Zillig hatte Mühe, Schulze in gleicher Geschwindigkeit zu folgen. Der Förster ging mit großen Schritten voran, nicht auf die Unfallstelle zu, sondern auf direktem Weg zurück. "Was ist?" fragte Zillig atemlos. "Was machen wir?" Er spürte seine Kniee zittern. "In der letzten Zeit waren Wilderer im Revier", sagte Schulze ohne seine Schritte zu verlangsamen.
"Wilderer?"
Schulze nickte mit dem Kopf. "Bei denen weiß man nie, wo sie hinschießen."
Schulze und Zillig durchquerten eine Fichtenschonung. Sie gingen abseits der Wanderwege, beinahe Luftlinie. Sie stapften durch einen Bach, sie kletterten über einen Weidezaun. Nur einmal hielt Schulze an.
"Da", sagte er und zeigte auf den Boden. "Na?"
"Keine Ahnung", sagte Zillig.
Schulze nahm ein Papiertaschentuch und sammelte die Exkremente eines Tieres auf.
"Muffel", sagte Schulze. "Besonders schöne Stücke. Zum Glück hat es nicht geregnet." Behutsam faltete er das Taschentuch zusammen. "Übrigens, die Büchse." Schulze hielt das Taschentuch in der linken Hand, mit der rechten gab er Zillig seine Waffe. "Die schenke ich Ihnen."
"Das kann ich nicht annehmen", sagte Zillig. Es war ein wertvolles Stück.
"Ist schon gut", sagte Schulze. "Es ist nicht meine einzige.
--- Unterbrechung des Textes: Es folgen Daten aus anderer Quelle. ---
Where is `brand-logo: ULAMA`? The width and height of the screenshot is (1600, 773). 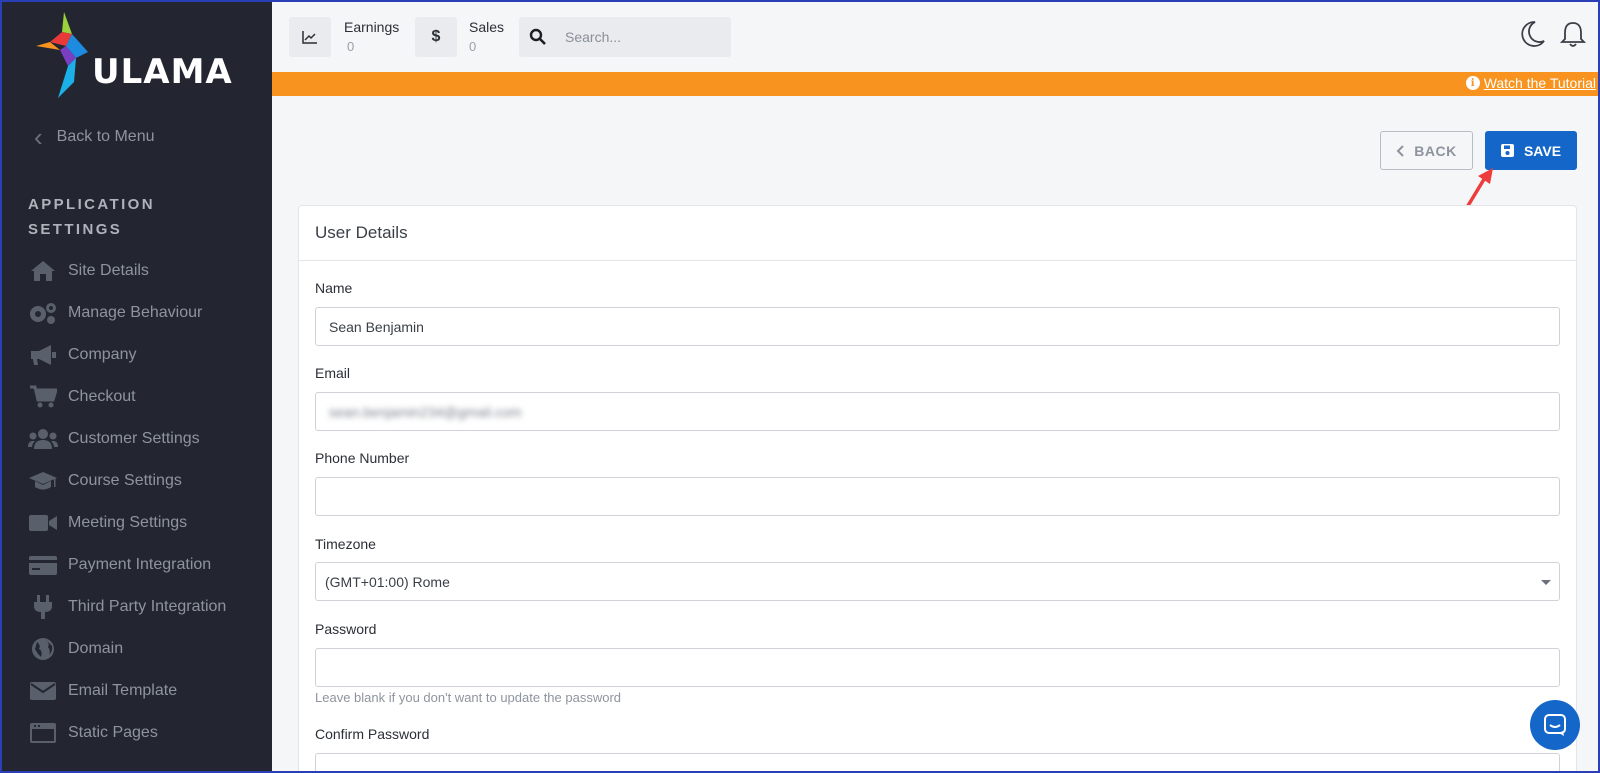
brand-logo: ULAMA is located at coordinates (141, 56).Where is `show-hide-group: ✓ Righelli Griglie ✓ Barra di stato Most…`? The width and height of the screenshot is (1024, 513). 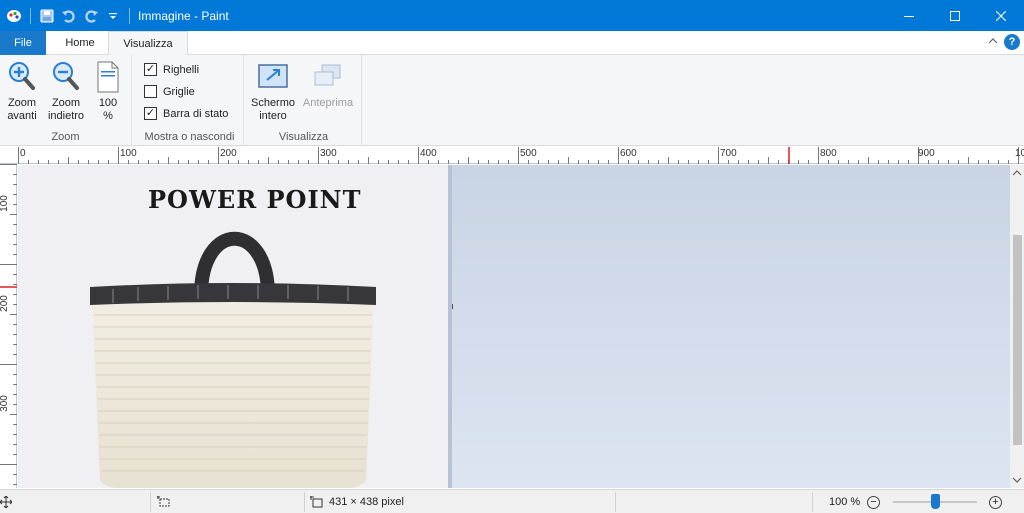
show-hide-group: ✓ Righelli Griglie ✓ Barra di stato Most… is located at coordinates (190, 100).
Ich will sie Ihnen schenken." Er sah Zillig an, so wie sich Männer ansehen, die ein Geheimnis miteinander haben. "Aber lassen Sie sie noch eine Weile im Schrank."
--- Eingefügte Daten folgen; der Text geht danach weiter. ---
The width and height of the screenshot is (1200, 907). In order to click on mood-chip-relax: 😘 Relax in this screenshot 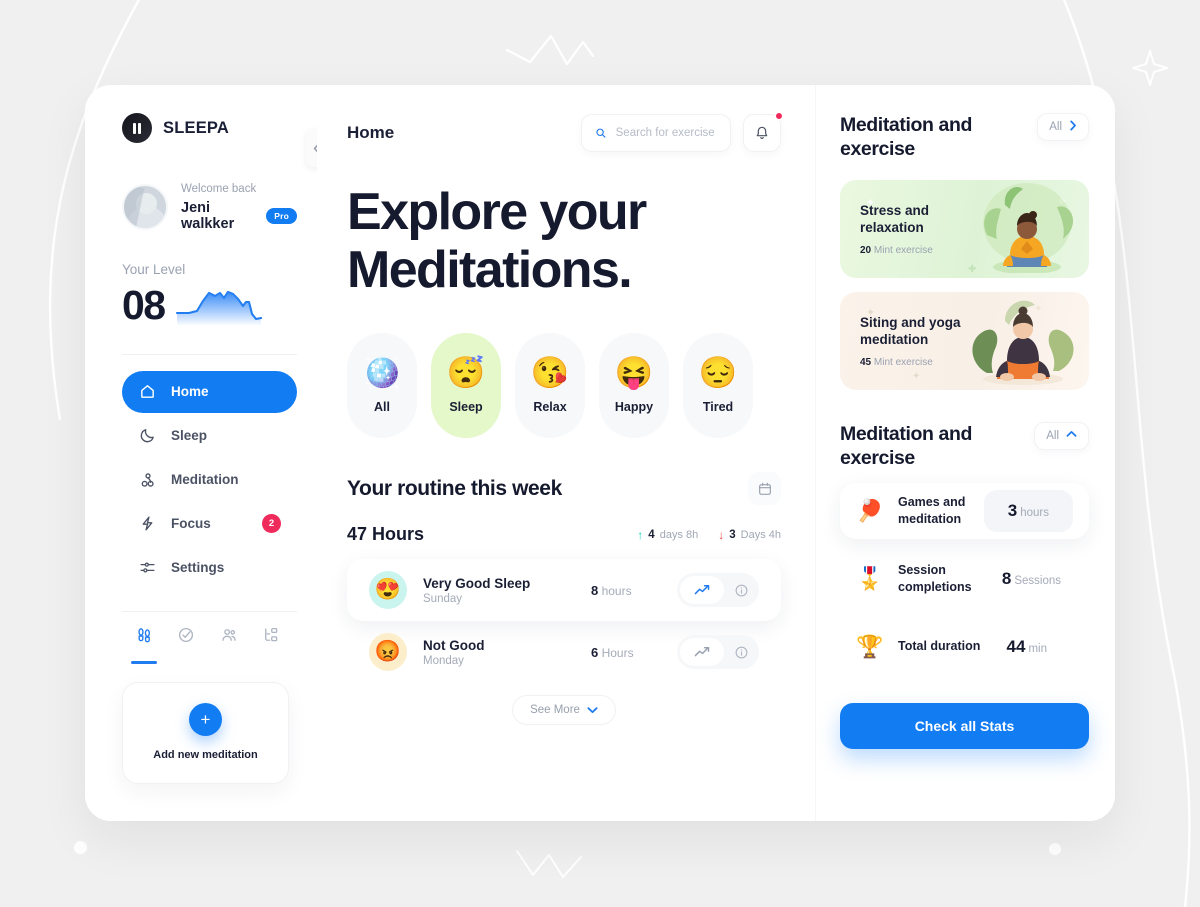, I will do `click(550, 386)`.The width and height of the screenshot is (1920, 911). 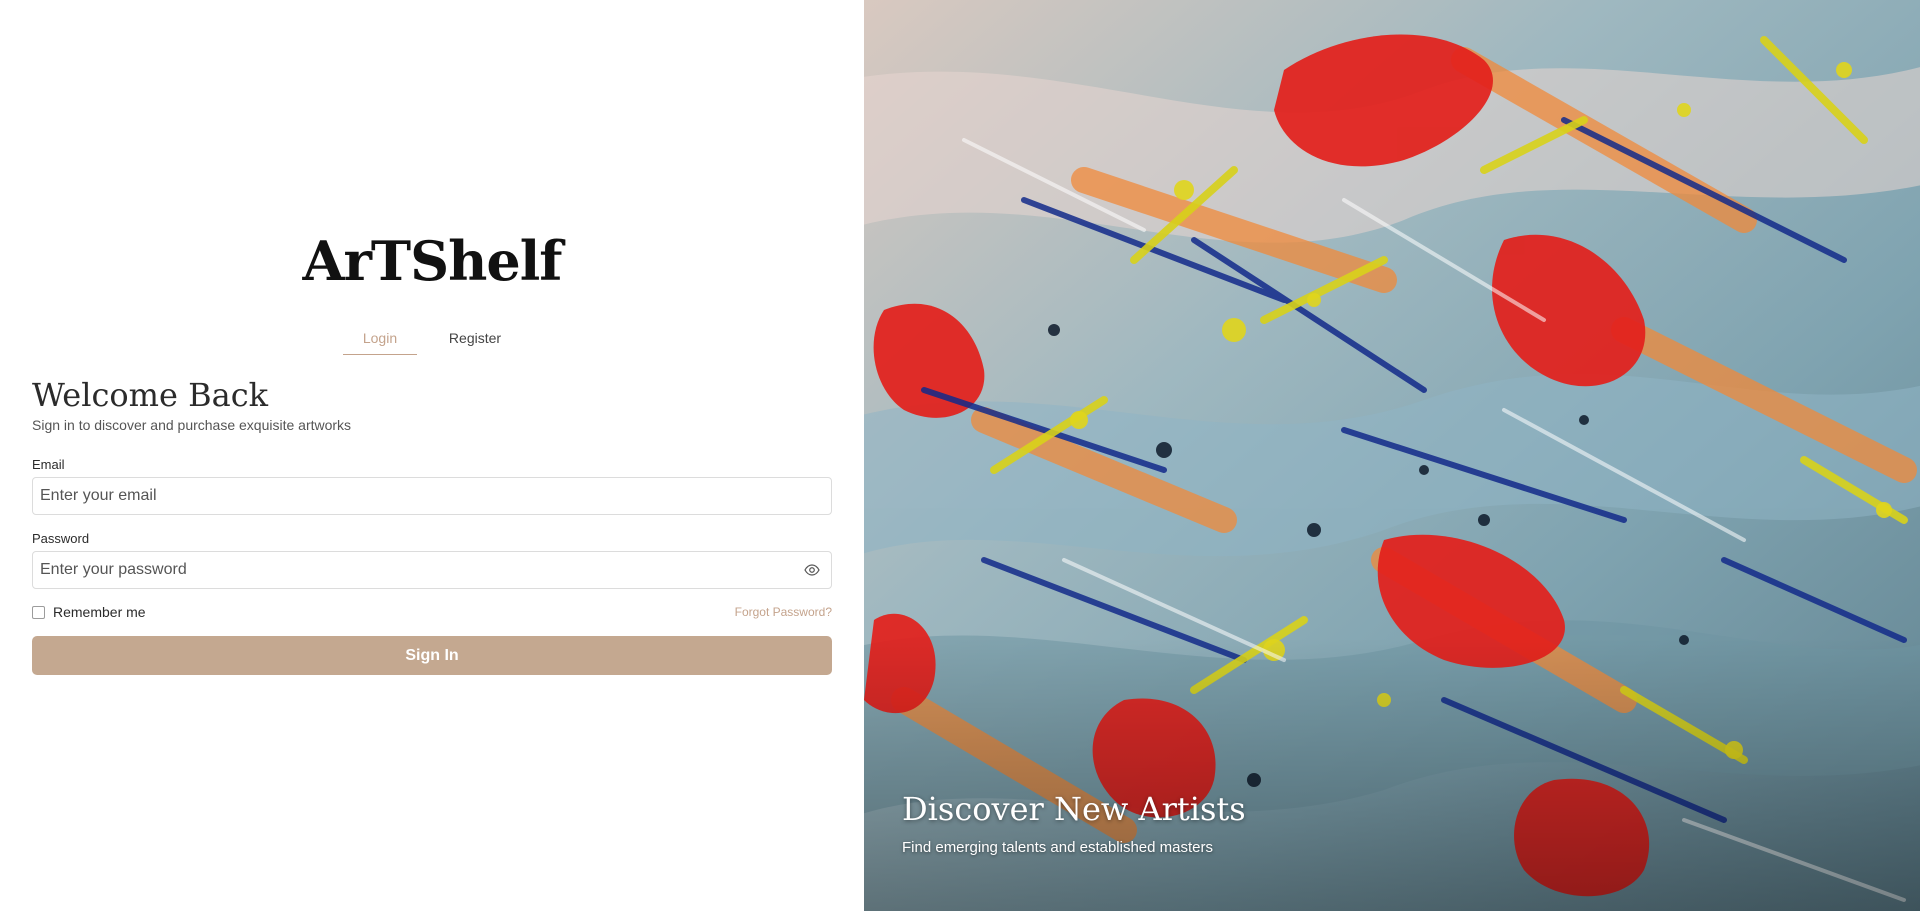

Zillig hängte sich das Gewehr um die Schulter, Schulze nickte mit dem Kopf. Beide schwiegen.
Nach einer Weile sagte Zillig: "Muß man sie präparieren?" "Die Büchse?"
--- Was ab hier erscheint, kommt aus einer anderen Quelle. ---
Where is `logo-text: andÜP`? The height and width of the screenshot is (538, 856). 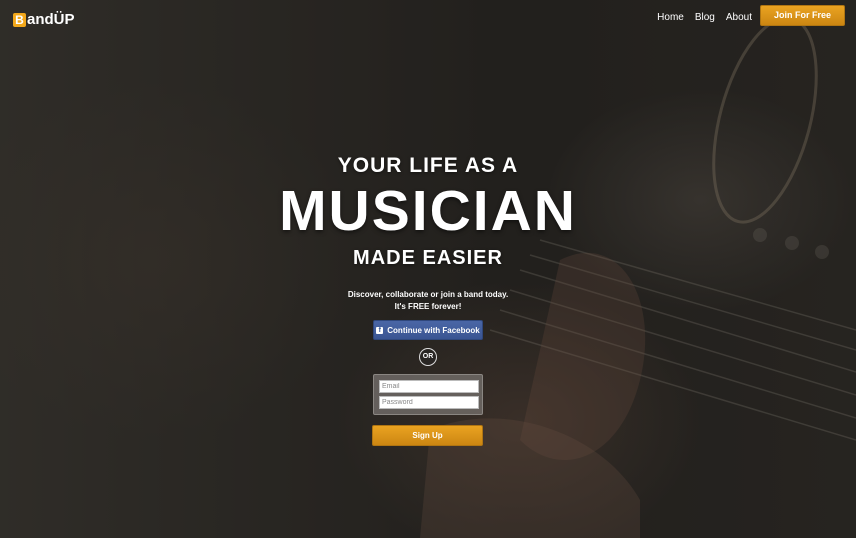 logo-text: andÜP is located at coordinates (51, 20).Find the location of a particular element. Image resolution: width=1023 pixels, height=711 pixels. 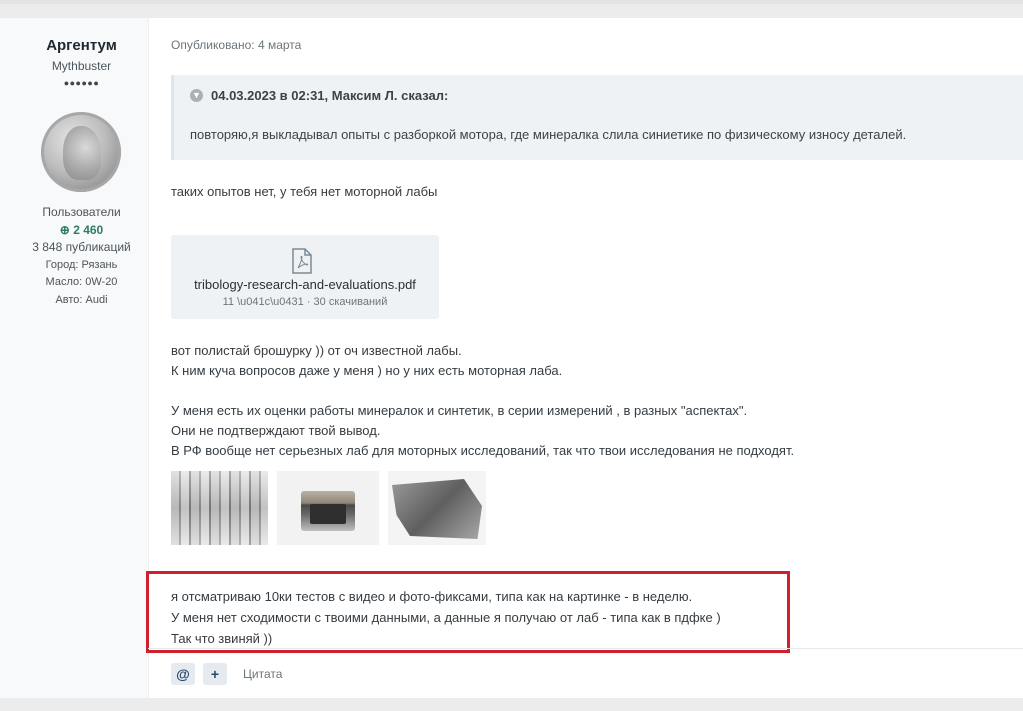

plus-circle-icon: ⊕ is located at coordinates (64, 230).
"Die Losung", sagte Zillig. "Die Muffellosung."
"Nachher muß sie noch ein bißchen in der Sonne trocknen", sagte Schulze. "Das ist alles." Er ging weiter, das Taschentuch trug er an den Zipfeln vor sich her.
Muffelscheiße, dachte Zillig und lachte leise über den Ausdruck. Muffelscheiße!
"Schüsseltreiben!" rief Schulze, als sie vor der Tür seiner Jagdhütte standen. Das Ritual blieb sich immer gleich. Schulze lud Zillig zu einer Erbsensuppe ein. "Aber zuvor noch eine kleine Prüfung?"
Zillig hatte Schulze im Laufschritt eingeholt. "Ja", sagte er schnaufend. Das Gewehr an seiner Seite wippte.
"Also herein", sagte Schulze.
Der Förster legte das Taschentuch mit dem Muffelkot zum Trocknen offen auf den Balkon. Dann führte er Zillig an eines seiner Exkrementarien und sah ihn prüfend an. "Und? Wie ist die Losung?"
Zillig betrachtete den dunklen Haufen. "Hund?" sagte er. Schulze schüttelte den Kopf. "Schaf?" sagte Zillig. Er mußte raten, denn die Bestimmungsmerkmale waren nicht eindeutig. "Vielleicht etwas Exotisches? Antilope? Känguruh?" "Nein", sagte Schulze. "Das hier", sagte er, wobei sein Zeigefinger bohrend auf die Scheibe drückte, "das hier", er machte eine übertrieben lange Kunstpause, "das hier ist die Krone." Und als Zillig immer noch nicht begriff: "Die Krone der Schöpfung."